PASSAGE SHOWN:
▼▼▼
To a certain extent, faster Ethernet is more likely to be a commodity – and at 
rates above 1 Gbps, there’s substantial “art” in making a PHY that works 
reliably.   At the 10G speed, there’s things like RapidIO and SRIO, but they

  1.  Only work for short distances (<<1 meter)
  2.  Are *very* board layout and other implementation sensitive.  Fine for 
getting in and out of a package, but not great for running any distance.
Then there’s XAUI (pronounced Zowie!) which is a multiwire wire interface 
between logic and 10G (or whatever) PHY.   But it’s got the same problems as 
SRIO/RapidIO (or for that matter, the venerable (now) TLK2711 SERDES).

10G and 40G Ethernet do actually work over distances of meters, and over some 
moderate range of temperatures, and are likely to meet EMI/EMC requirements.
▲▲▲
INPUT DATA:
▼▼▼
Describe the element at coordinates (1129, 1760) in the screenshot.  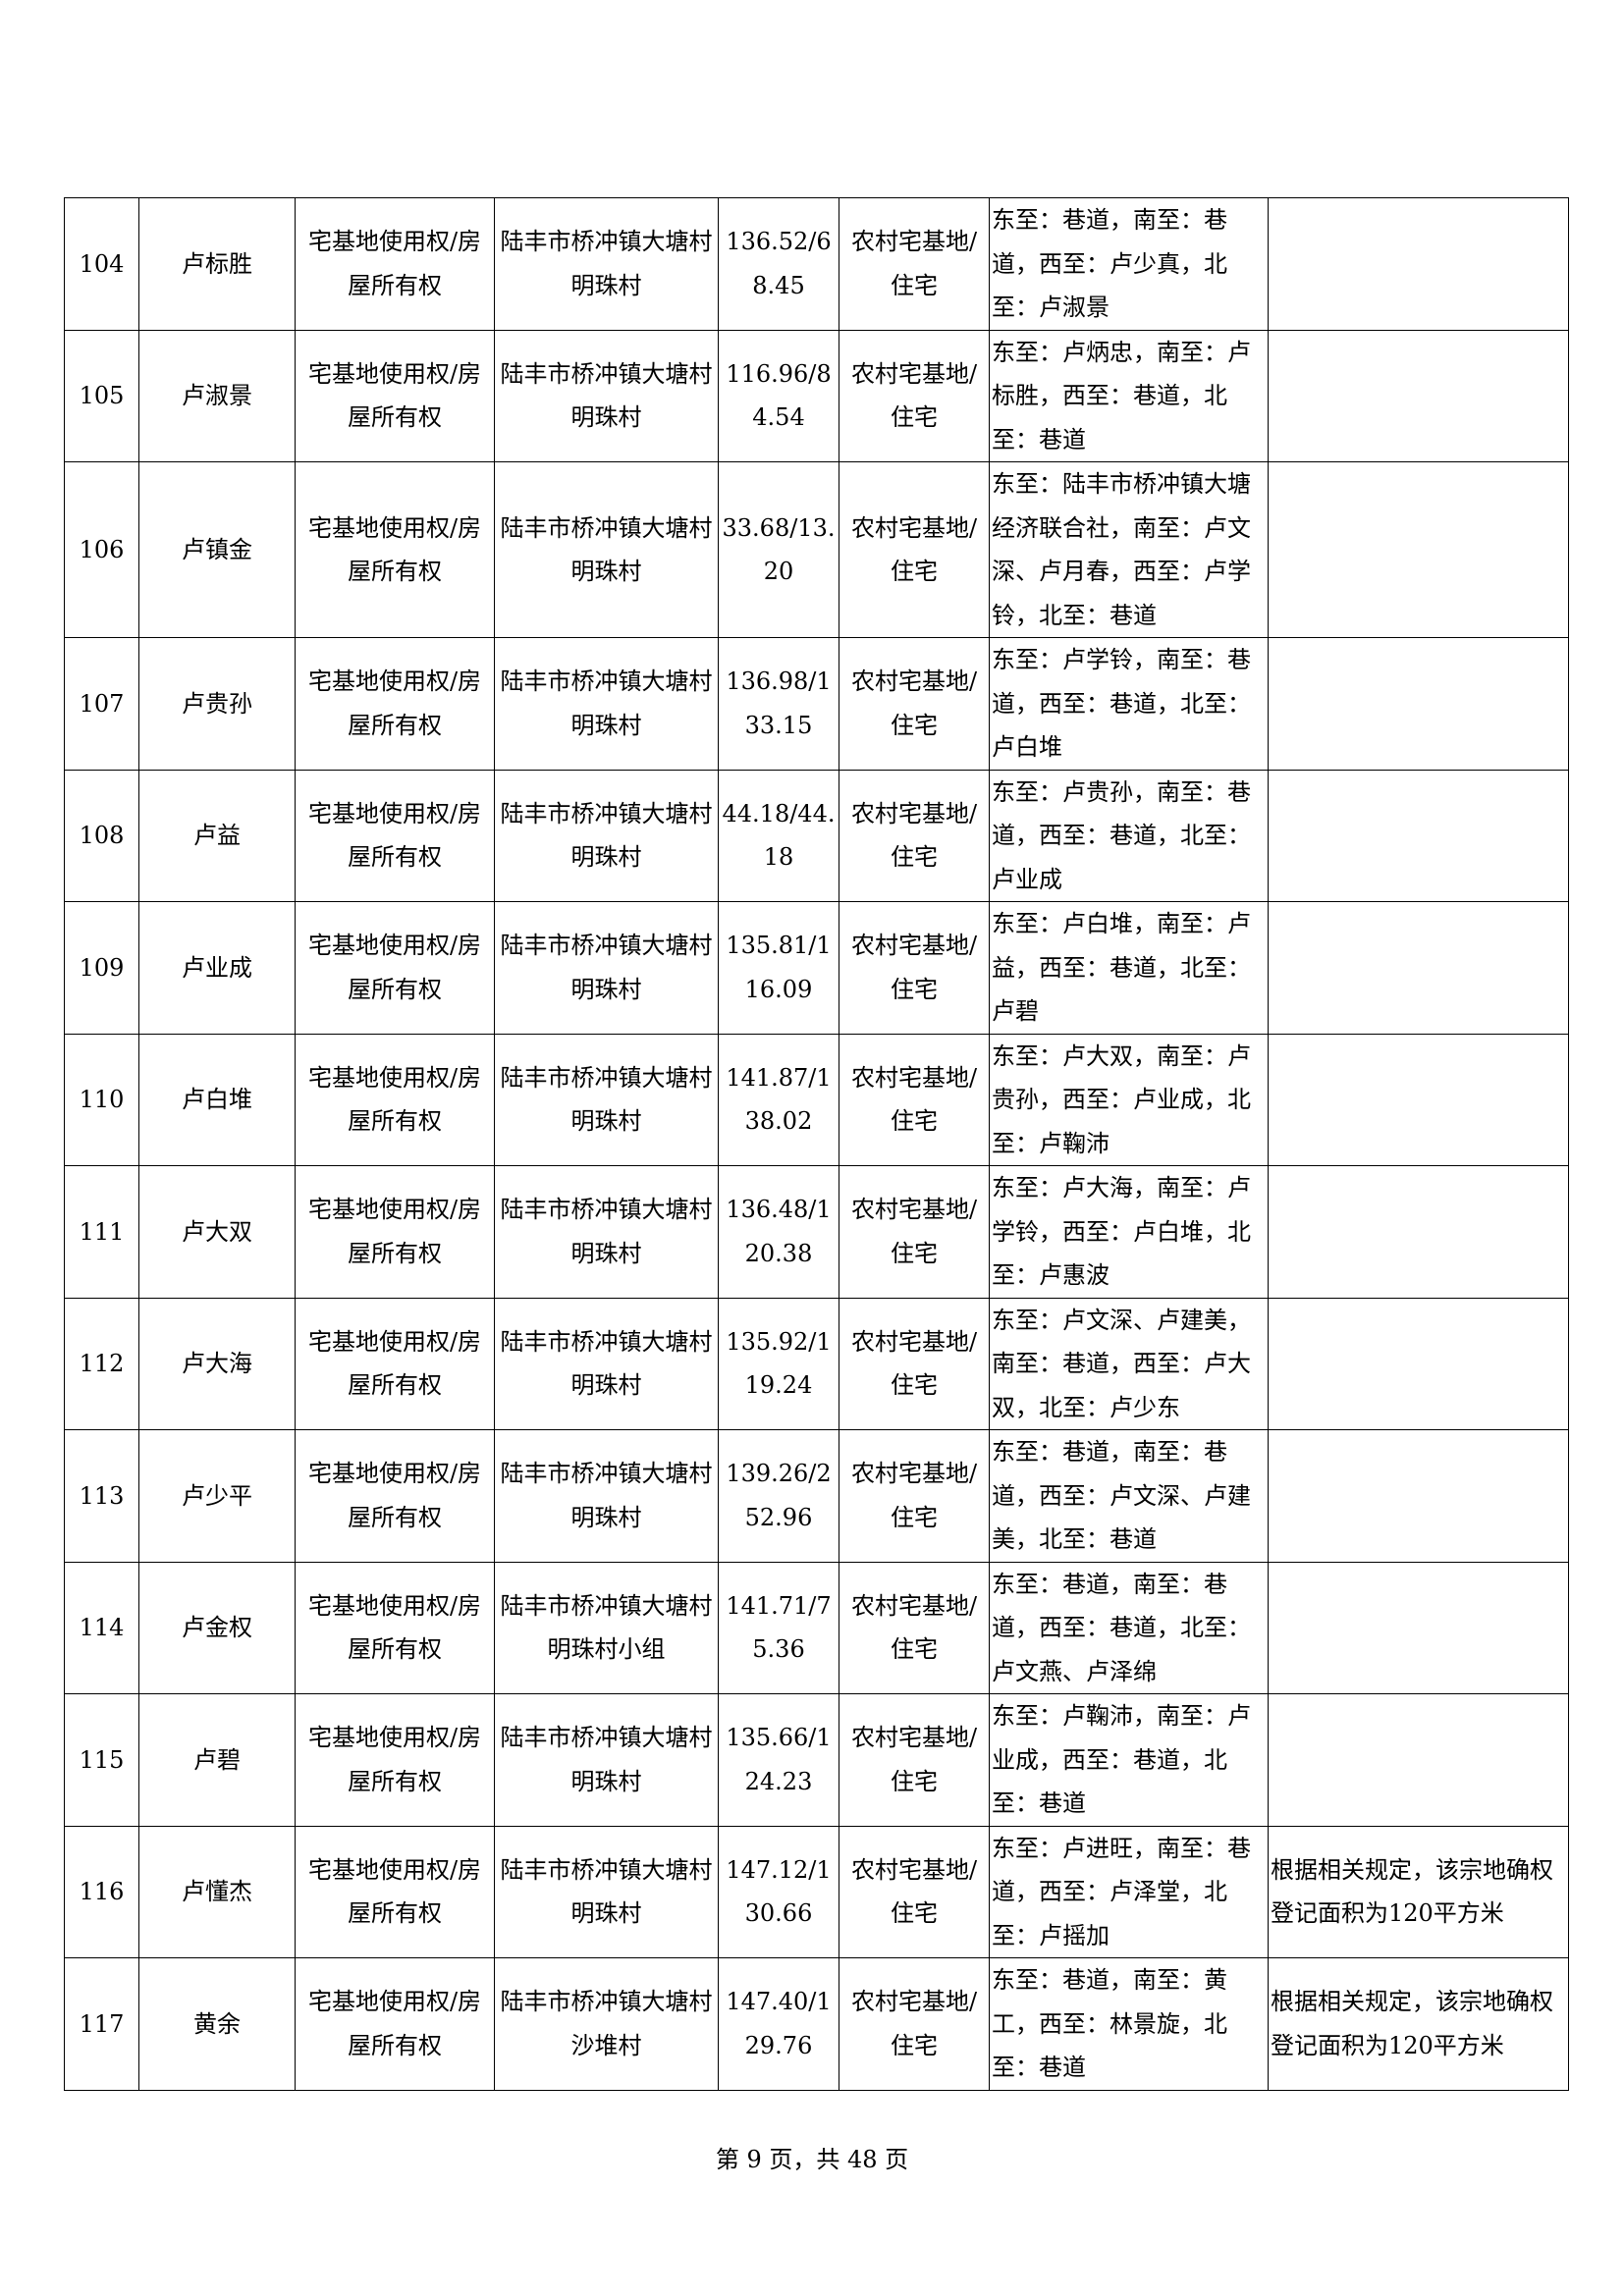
▲▲▲
COMPLETE THE FOLLOWING:
a - Output the stretch from "To a certain" through "running any distance." in the passage on high-speed Ethernet interfaces, copied word for word.
b - Pick up the passage on high-speed Ethernet interfaces after its last sentence and carry it on.

ANSWERS BY ITEM:
a -
To a certain extent, faster Ethernet is more likely to be a commodity – and at 
rates above 1 Gbps, there’s substantial “art” in making a PHY that works 
reliably.   At the 10G speed, there’s things like RapidIO and SRIO, but they

  1.  Only work for short distances (<<1 meter)
  2.  Are *very* board layout and other implementation sensitive.  Fine for 
getting in and out of a package, but not great for running any distance.

b -
It is interesting that there doesn’t seem to be the same commercial pressure 
for optical versions. They all exist, but typically as modules you’d slide into 
your switch, not components you’d solder to a board.  And there are plenty of 
XAUI->optical kinds of interfaces.  And optical cables are cheap and relatively 
rugged.


From: Beowulf <[email protected]> On Behalf Of Scott Atchley
Sent: Wednesday, January 17, 2024 7:18 AM
To: Larry Stewart <[email protected]>
Cc: Mark Hahn <[email protected]>; [email protected]
Subject: [EXTERNAL] Re: [Beowulf] anyone have modern interconnect metrics?

While I was at Myricom, the founder, Chuck Seitz, used to say that there was 
Ethernet and Ethernot. He tied Myricom's fate to Ethernet's 10G PHYs.

On Wed, Jan 17, 2024 at 9:08 AM Larry Stewart 
<[email protected]<mailto:[email protected]>> wrote:
I don't know what the networking technology of the future will be like, but it 
will be called Ethernet.
- unknown (to me)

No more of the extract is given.